Israel has not, in fact, ensured complete equality of rights to all of its inhabitants. Between 1948 and 1966, the Arab citizens of Israel lived under military rule. Even today, there is governmental discrimination in the allocation of funds to predominantly Arab towns and cities, and there is discrimination in housing and employment against Arabs (sometimes government imposed, sometimes not – for example, in the last couple of years, the government has been pushing for employers to hire Arab college graduates, who have generally had a very hard time getting hired in certain professions).

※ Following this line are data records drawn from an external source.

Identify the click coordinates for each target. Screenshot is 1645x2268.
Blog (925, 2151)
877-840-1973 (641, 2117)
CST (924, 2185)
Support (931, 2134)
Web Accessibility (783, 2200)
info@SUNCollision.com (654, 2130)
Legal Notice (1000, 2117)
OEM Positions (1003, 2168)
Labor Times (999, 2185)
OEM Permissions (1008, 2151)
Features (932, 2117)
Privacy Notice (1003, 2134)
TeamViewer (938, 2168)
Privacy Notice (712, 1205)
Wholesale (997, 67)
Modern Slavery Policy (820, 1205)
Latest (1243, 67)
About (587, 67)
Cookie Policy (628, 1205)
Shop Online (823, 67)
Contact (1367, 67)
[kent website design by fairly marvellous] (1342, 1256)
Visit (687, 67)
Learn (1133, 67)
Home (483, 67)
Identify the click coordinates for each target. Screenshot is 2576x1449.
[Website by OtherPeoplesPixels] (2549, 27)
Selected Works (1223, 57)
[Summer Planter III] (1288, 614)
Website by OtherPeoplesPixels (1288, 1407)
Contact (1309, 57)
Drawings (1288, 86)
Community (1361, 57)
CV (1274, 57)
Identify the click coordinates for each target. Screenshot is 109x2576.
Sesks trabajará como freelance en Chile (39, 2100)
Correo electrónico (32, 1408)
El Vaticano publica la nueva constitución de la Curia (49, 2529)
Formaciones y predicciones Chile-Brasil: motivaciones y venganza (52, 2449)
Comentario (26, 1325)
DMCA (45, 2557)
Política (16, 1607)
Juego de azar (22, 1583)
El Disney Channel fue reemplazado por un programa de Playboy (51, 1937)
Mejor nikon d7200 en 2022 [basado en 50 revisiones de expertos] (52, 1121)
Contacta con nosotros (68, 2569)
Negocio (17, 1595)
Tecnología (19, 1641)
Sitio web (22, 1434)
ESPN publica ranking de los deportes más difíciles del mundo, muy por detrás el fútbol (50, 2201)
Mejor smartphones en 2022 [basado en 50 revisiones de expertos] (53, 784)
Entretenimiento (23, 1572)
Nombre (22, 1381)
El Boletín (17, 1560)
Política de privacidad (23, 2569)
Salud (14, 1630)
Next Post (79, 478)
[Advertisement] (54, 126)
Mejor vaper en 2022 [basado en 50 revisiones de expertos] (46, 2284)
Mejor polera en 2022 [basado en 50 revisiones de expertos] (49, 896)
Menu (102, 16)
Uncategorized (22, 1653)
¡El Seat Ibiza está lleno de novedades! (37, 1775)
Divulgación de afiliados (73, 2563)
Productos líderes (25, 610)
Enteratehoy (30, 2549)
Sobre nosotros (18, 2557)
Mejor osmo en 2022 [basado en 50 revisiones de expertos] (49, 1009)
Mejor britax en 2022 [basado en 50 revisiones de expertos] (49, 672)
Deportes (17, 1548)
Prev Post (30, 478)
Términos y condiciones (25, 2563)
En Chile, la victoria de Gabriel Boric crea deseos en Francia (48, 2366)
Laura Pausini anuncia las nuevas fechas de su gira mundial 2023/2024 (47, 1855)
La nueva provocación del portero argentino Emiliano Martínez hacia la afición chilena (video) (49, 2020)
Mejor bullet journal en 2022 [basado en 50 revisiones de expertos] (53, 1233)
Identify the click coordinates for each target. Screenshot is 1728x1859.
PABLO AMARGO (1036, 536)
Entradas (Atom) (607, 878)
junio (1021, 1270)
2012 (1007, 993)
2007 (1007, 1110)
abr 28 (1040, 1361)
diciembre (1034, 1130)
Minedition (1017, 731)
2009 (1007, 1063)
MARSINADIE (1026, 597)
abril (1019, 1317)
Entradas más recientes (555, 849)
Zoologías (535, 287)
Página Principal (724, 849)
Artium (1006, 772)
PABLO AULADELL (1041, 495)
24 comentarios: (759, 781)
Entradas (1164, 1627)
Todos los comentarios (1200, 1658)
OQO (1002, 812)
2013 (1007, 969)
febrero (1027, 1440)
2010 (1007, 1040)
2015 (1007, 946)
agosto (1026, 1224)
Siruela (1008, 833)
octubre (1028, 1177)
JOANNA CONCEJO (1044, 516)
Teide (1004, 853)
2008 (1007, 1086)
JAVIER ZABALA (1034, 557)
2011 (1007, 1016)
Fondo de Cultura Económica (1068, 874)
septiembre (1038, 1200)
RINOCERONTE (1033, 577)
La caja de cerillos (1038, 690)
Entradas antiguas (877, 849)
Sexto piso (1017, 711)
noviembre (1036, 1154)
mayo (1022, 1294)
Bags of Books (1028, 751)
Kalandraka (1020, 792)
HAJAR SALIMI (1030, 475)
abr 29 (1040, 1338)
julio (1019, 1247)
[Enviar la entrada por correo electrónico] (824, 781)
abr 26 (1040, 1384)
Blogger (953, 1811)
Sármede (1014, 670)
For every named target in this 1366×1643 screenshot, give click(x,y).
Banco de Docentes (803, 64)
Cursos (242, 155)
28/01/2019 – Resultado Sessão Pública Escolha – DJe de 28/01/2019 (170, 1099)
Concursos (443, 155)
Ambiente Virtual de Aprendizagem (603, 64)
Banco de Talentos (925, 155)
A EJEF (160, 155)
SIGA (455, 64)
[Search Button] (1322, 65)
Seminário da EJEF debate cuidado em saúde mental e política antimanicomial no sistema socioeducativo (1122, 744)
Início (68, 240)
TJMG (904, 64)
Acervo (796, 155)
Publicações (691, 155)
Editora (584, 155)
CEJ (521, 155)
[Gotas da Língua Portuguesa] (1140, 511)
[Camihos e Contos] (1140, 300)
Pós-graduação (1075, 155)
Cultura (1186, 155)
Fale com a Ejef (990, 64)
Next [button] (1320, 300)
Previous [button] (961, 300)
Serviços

It is the third demand of PACBI that is the problem – that Israel agrees to “respect, protect, and promote the rights of Palestinian refugees to return their homes and properties.” Refugees from the 1948 war numbered about 711,000 people. As of 2012, 30,000-50,000 were still alive. Their descendants, as of 2012, are estimated to number 4,950,000, with a total number of 5 million people (according to UNRWA). If the PACBI demand covers only the people who themselves are refugees from 1948, then there would be no particular problem in those 30,000-50,000 people returning to what is now Israel. Since the places that they live are probably now occupied by other people, Israel would have to find comparable places for them to live. The problem is that the demand of return covers the descendants as well. If all of those people go to Israel, the population will become majority Arab-Palestinian, and the country will no longer be majority Jewish.

If the goals of BDS, as articulated by PACBI, are met, the state of Israel will cease to exist as a Jewish state, and the Jews living within its boundaries will become a minority.

The claim is often made that a “one-state solution” is ideal – that Jews and Arabs should live together in one state where the rights of each group will be safeguarded. There is no evidence from the history of the Jews in the surrounding Arab states that such a thing could be possible. For example, in Egypt, there are very few Jews left, perhaps about a hundred. There are probably no Jews left in Syria. The Jews of the Arab world, who numbered about 900,000 in 1948, have dwindled to tiny minorities in all of the Arab states. They were driven out or fled because of anti-Jewish persecution. Many of them went to Israel in the late 1940s and 1950s, while others went to France, other European countries, and the United States. Is there any reason to suppose that a new state with an Arab majority will treat its Jewish residents any better than the other Arab states?

If the ultimate goal of PACBI and the BDS movement is to make Jews a minority in an Arab dominated state, I see no reason why anyone with a concern for justice would support this movement.